Posted at 4:54 PM, Feb 19, 2020
and last updated 2020-02-19 19:42:45-05

NASHVILLE, Tenn. (WTVF) — There’s a new push to bring Amtrak back to the Music City, but did you know Nashville was already a destination for Amtrak 50 years ago?

There was a day in Nashville, when the hottest ticket in town was to climb aboard. "About 56 different passenger trains served Nashville every day," Joey Bryan, a train historian with the Nashville Steam Preservation Society, said.

But that was the 40s and the 50s. In the 60s, roads overtook the rails. "When Amtrak was formed, it was really the end of the glory years or glory age of passenger rail service in the country," Bryan said.

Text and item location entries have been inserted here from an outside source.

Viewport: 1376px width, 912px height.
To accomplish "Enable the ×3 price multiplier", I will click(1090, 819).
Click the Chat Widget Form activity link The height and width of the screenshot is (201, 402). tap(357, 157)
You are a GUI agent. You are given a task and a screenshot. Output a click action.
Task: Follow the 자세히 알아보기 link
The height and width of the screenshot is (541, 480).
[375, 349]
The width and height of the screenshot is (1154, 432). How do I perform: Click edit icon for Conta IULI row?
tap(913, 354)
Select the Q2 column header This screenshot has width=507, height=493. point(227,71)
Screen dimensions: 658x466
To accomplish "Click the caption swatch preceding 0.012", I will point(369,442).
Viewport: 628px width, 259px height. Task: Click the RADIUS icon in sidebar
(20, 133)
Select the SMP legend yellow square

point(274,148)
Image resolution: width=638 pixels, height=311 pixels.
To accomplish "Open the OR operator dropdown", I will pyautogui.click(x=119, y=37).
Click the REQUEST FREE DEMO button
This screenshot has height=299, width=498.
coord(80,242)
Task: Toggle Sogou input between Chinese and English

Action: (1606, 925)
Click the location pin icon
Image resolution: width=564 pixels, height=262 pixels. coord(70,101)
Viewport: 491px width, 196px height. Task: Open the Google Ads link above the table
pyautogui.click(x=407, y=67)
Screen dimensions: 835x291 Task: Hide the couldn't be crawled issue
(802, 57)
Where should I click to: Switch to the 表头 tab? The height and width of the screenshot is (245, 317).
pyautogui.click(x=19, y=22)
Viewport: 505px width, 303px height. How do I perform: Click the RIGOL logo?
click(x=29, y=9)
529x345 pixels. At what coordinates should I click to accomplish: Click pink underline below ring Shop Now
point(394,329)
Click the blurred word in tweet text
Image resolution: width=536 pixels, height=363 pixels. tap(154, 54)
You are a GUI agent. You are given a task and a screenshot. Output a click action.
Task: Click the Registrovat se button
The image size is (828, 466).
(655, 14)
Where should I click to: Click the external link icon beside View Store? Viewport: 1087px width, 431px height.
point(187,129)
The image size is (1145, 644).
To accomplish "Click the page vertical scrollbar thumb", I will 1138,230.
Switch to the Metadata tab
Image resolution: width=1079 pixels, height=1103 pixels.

In 1971, Amtrak opened up the Floridian line that stretched from the beaches of Florida, through Georgia and Alabama, into Tennessee, up into the Midwest and ended in Chicago. At Nashville's Union Station, two Amtrak trains left each day. One left north towards Chicago, the other headed south to Miami. Unfortunately, there were problems from the start.

"They were often late, very few people were aboard," Bryan said. "The track was not up to snuff of what it needed to have for high speed service. The mechanical issues always plagued the locomotives so they were just rarely on time and couldn’t perform very well."

We took a trip into the NewsChannel 5 archives and found footage that proved - the glory days - these were not. The video was shot in 1977, the day President Jimmy Carter announced the Floridian line had to be cut due to Amtrak's financial woes. The route was on life support for another two years. "It really just limped along from there. People lost the eye for rail travel," Bryan said.

Then finally in 1979, it was truly the end of the line. "Everyone by that point had their own personal automobile to hop on the highway system and get there whenever they felt like it," he said.

Nearly 50 years later, there's a new push to get Nashville back on track. Joey says some of the same issues still remain. The tracks still need a lot of work plus Amtrak has to do what they didn't do last time -- get the public on board. "You really need the public support and the public saying yes we want this for Amtrak to come back," Bryan said.